SHORT EXERCISE ▸
Return everything from the line containing "Given: Expand the Lost Opportunities chevron" down to the line containing "Action: 114,780" in the data, with both lines included, and reproduce each line without alteration. Leave the pictures out of your answer.

* * * * *

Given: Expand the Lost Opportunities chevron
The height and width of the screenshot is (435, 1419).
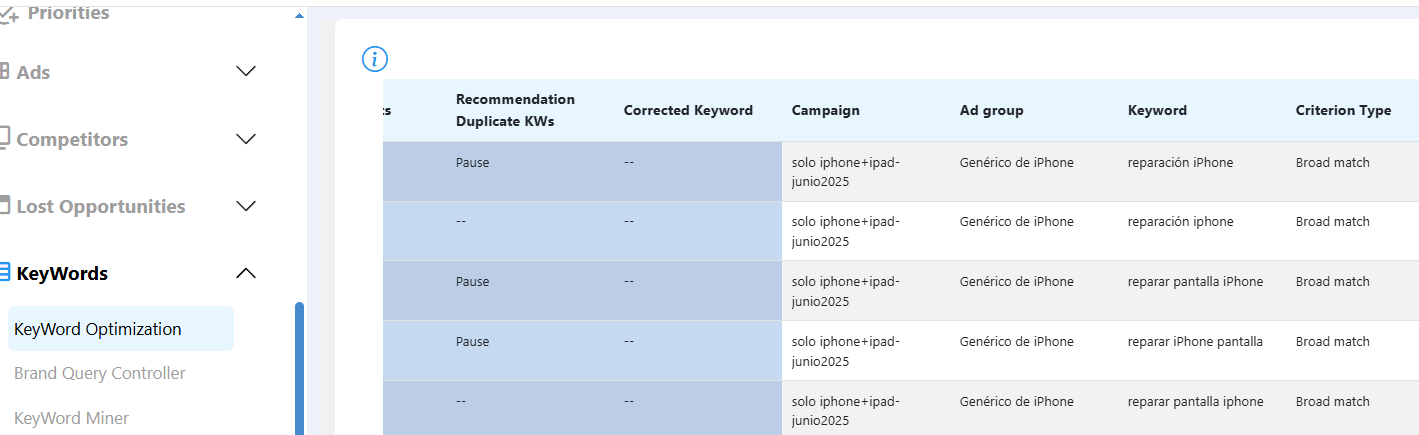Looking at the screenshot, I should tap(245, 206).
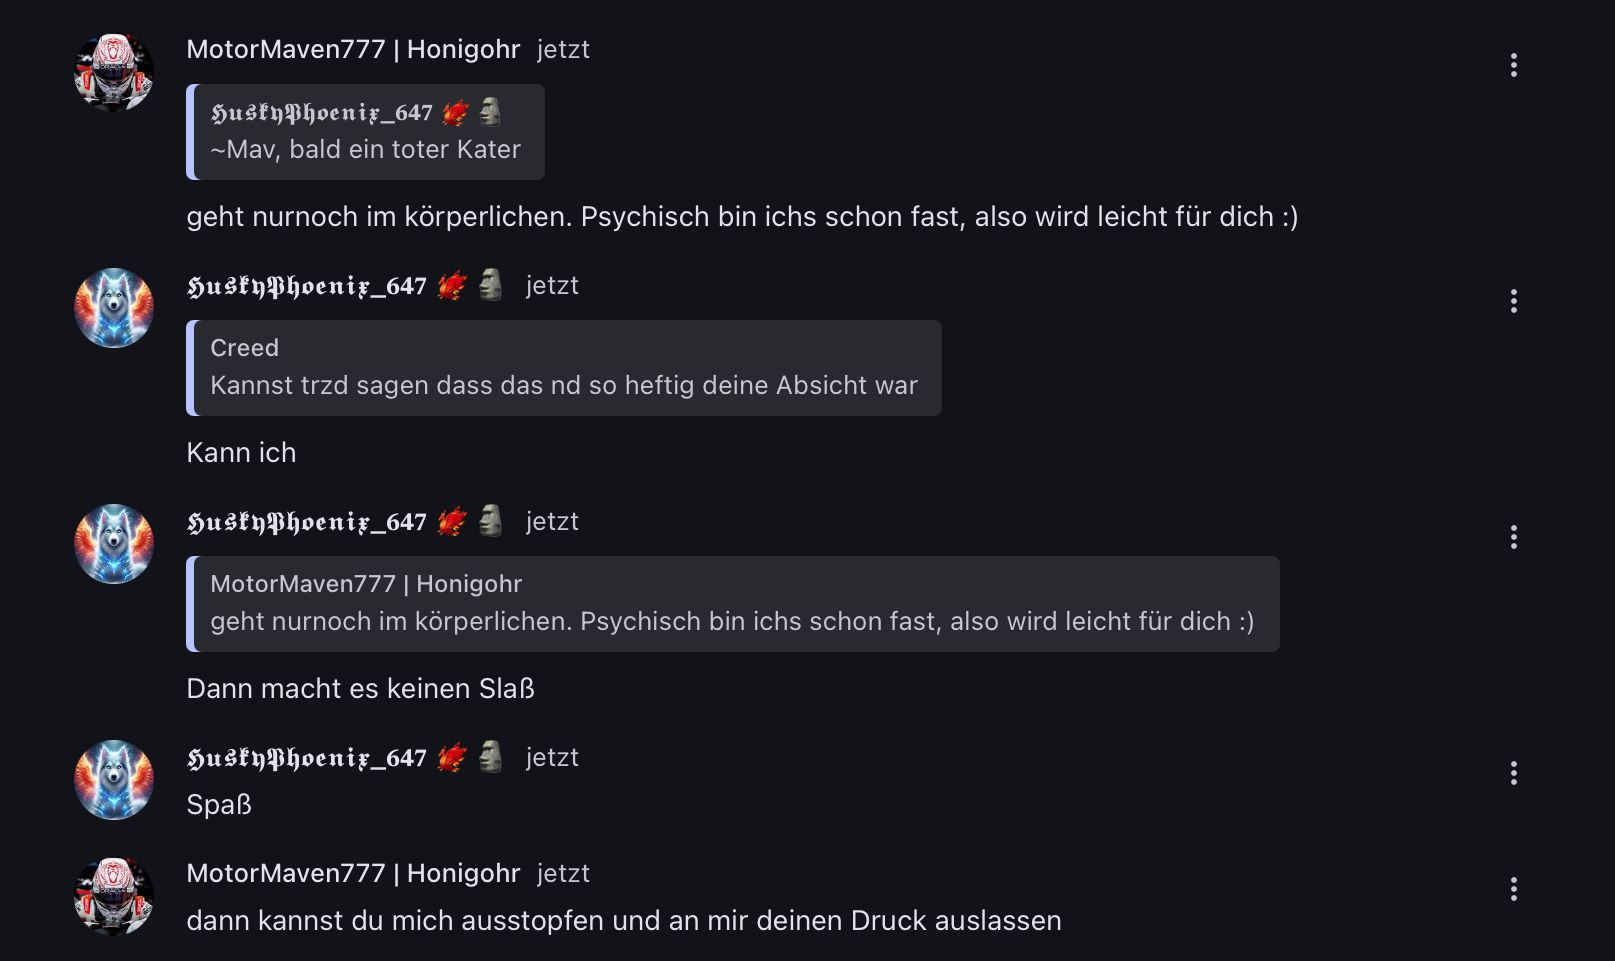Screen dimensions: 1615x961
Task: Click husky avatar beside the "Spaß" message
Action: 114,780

* * * * *

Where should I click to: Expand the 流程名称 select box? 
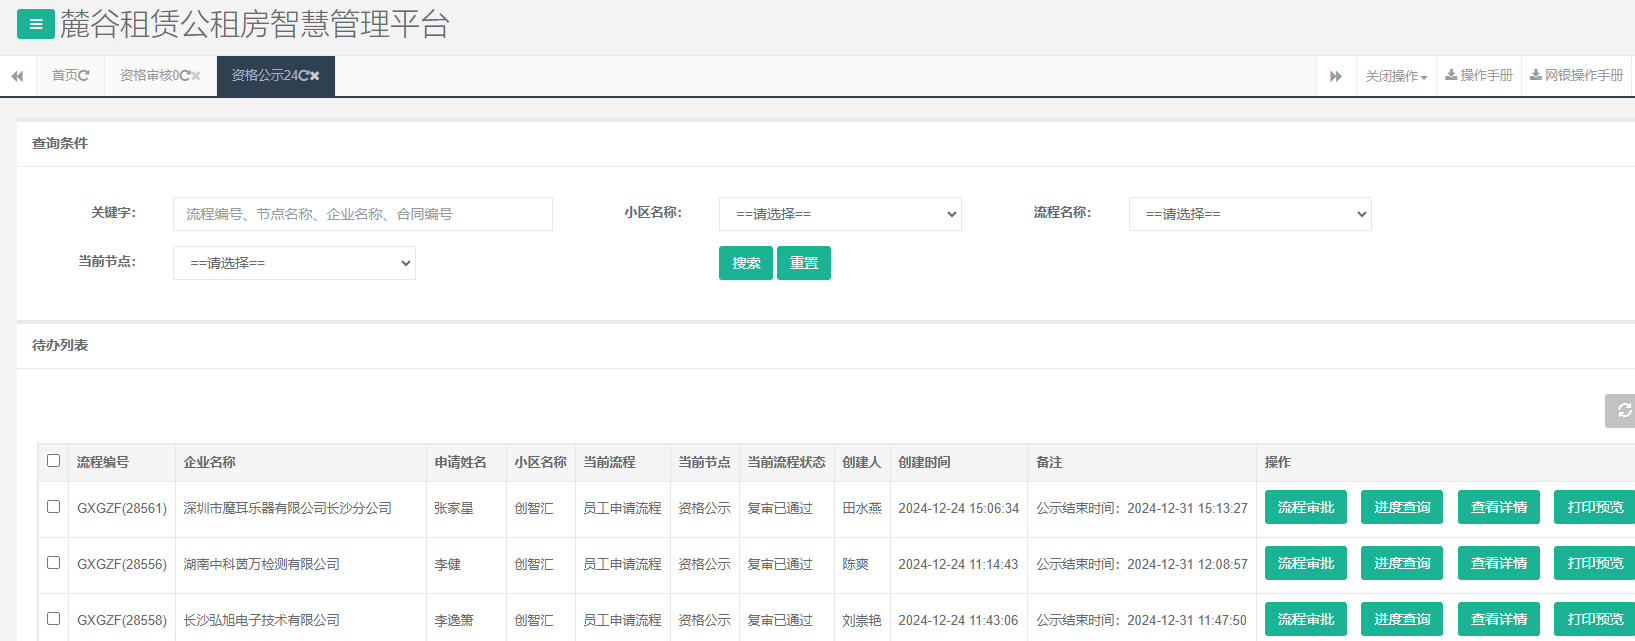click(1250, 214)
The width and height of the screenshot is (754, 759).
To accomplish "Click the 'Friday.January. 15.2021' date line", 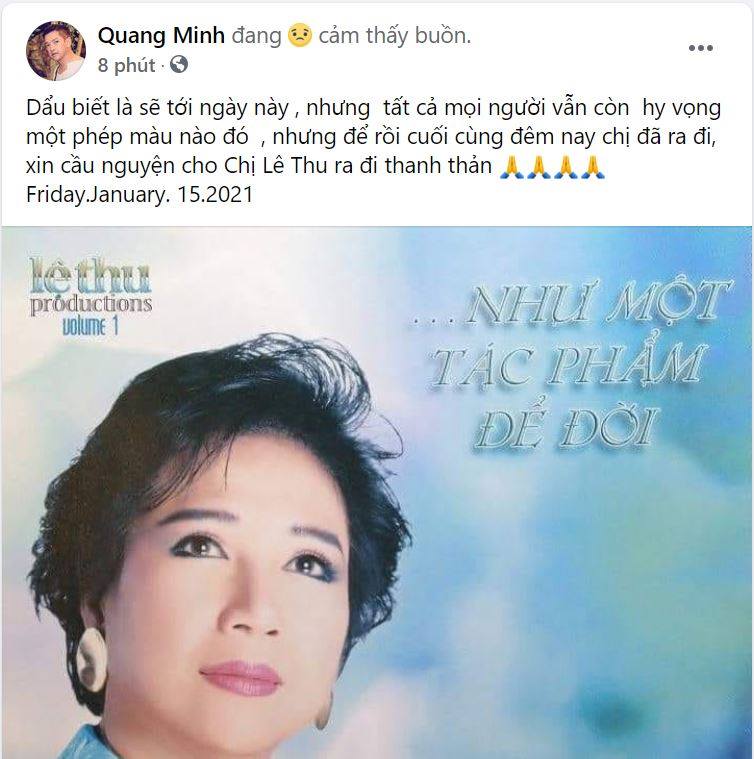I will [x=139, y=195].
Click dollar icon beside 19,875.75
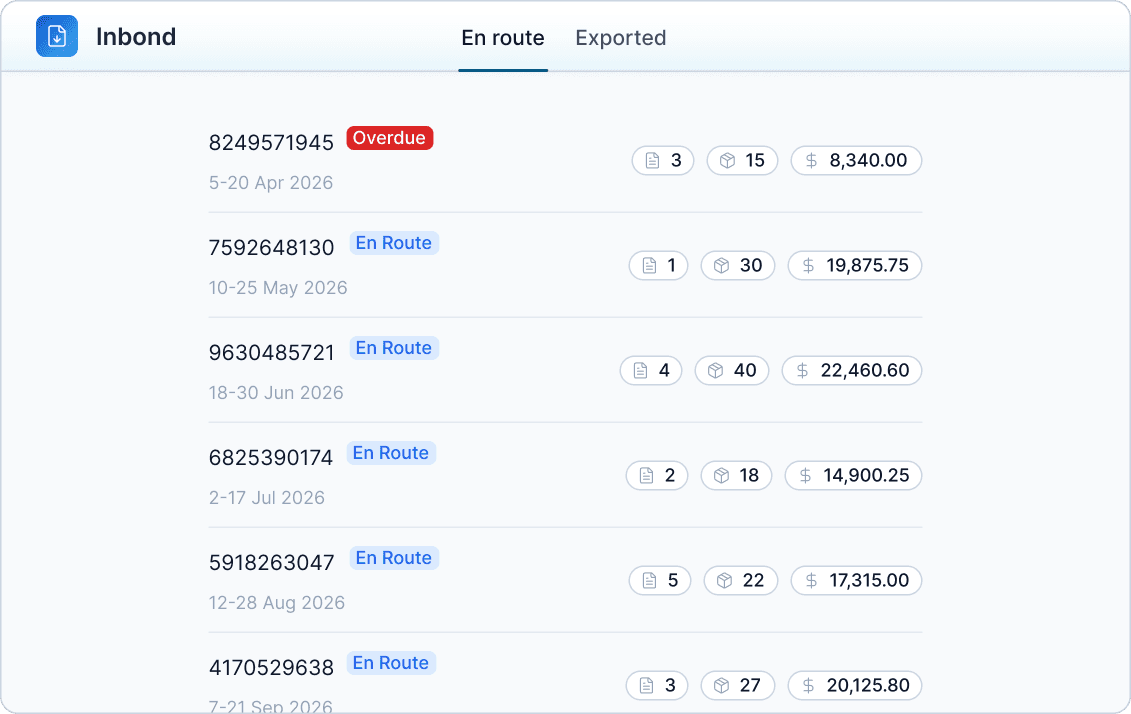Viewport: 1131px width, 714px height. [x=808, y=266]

* * * * *

EXPECTED OUTPUT ▸
Given: Expand the Lost Opportunities chevron
The height and width of the screenshot is (435, 1419).
Looking at the screenshot, I should tap(245, 206).
Screen dimensions: 1615x961
Task: Click husky avatar beside the "Spaß" message
Action: 114,780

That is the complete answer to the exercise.